Warning: This is an in-development program. They may be bugs, and some planned features have not been implemented yet.

Building & Running

  1. Install Rust and Cargo.

  2. Clone this repository and cd into it.

  3. Run cargo build --release to build the binary. The intermediate build artifacts will be cached in target/ in order to speed up subsequent builds.

  4. Run with cargo run --release -- <arguments ...>.
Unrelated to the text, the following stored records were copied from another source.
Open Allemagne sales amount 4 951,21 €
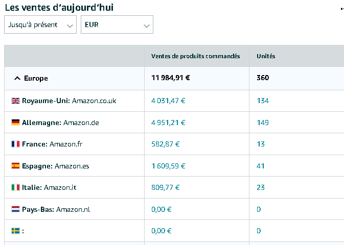 point(168,123)
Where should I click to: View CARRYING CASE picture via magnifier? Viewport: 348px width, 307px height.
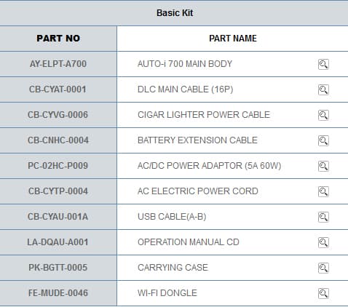point(323,268)
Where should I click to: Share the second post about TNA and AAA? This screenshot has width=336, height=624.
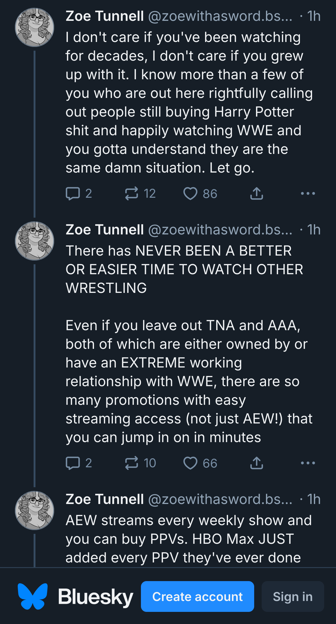(x=257, y=463)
  5. If necessary, the actual binary can be found in target/release/s3invsync. It should run on any system with the same OS and architecture as it was built on.

Usage

cargo run --release -- [<options>] <inventory-base> <outdir>

s3invsync downloads the contents of an S3 bucket, including old versions of objects, to the directory <outdir> using S3 Inventory files located at <inventory-base>.

<inventory-base> must be of the form s3://{bucket}/{prefix}/, where {bucket} is the destination bucket on which the inventory files are stored and {prefix}/ is the key prefix under which the inventory manifest files are located in the bucket (i.e., appending a string of the form YYYY-MM-DDTHH-MMZ/manifest.json to {prefix}/ should yield a key for a manifest file).

s3invsync honors AWS credentials stored in the standard locations (e.g., the environment variables AWS_ACCESS_KEY_ID, AWS_SECRET_ACCESS_KEY, and AWS_REGION or the default credentials files ~/.aws/config and ~/.aws/credentials). For public buckets, no credentials need to be provided.

When downloading a given key from S3, the latest version (if not deleted) is stored at {outdir}/{key}, and the versionIds and etags of all latest object versions in a given directory are stored in .s3invsync.versions.json in that directory. Each non-latest, non-deleted version of a given key is stored at {outdir}/{key}.old.{versionId}.{etag}.

Options

  • -d <DATE>, --date <DATE> — Download objects from the inventory created at the given date.

    By default, the most recent inventory is downloaded.

    The date must be in the format YYYY-MM-DD (in which case the latest inventory for the given date is used) or in the format YYYY-MM-DDTHH-MMZ (to specify a specific inventory).

  • -I <INT>, --inventory-jobs <INT> — Specify the maximum number of inventory list files to download & process at once [default: 20]

  • -l <level>, --log-level <level> — Set the log level to the given value. Possible values are "ERROR", "WARN", "INFO", "DEBUG", and "TRACE" (all case-insensitive). [default value: DEBUG]

  • -O <INT>, --object-jobs <INT> — Specify the maximum number of inventory entries to download & process at once [default: 20]

  • --path-filter <REGEX> — Only download objects whose keys match the given regular expression

  • --trace-progress — Emit download progress information at the TRACE level. This is off by default because it can make for some very noisy logs.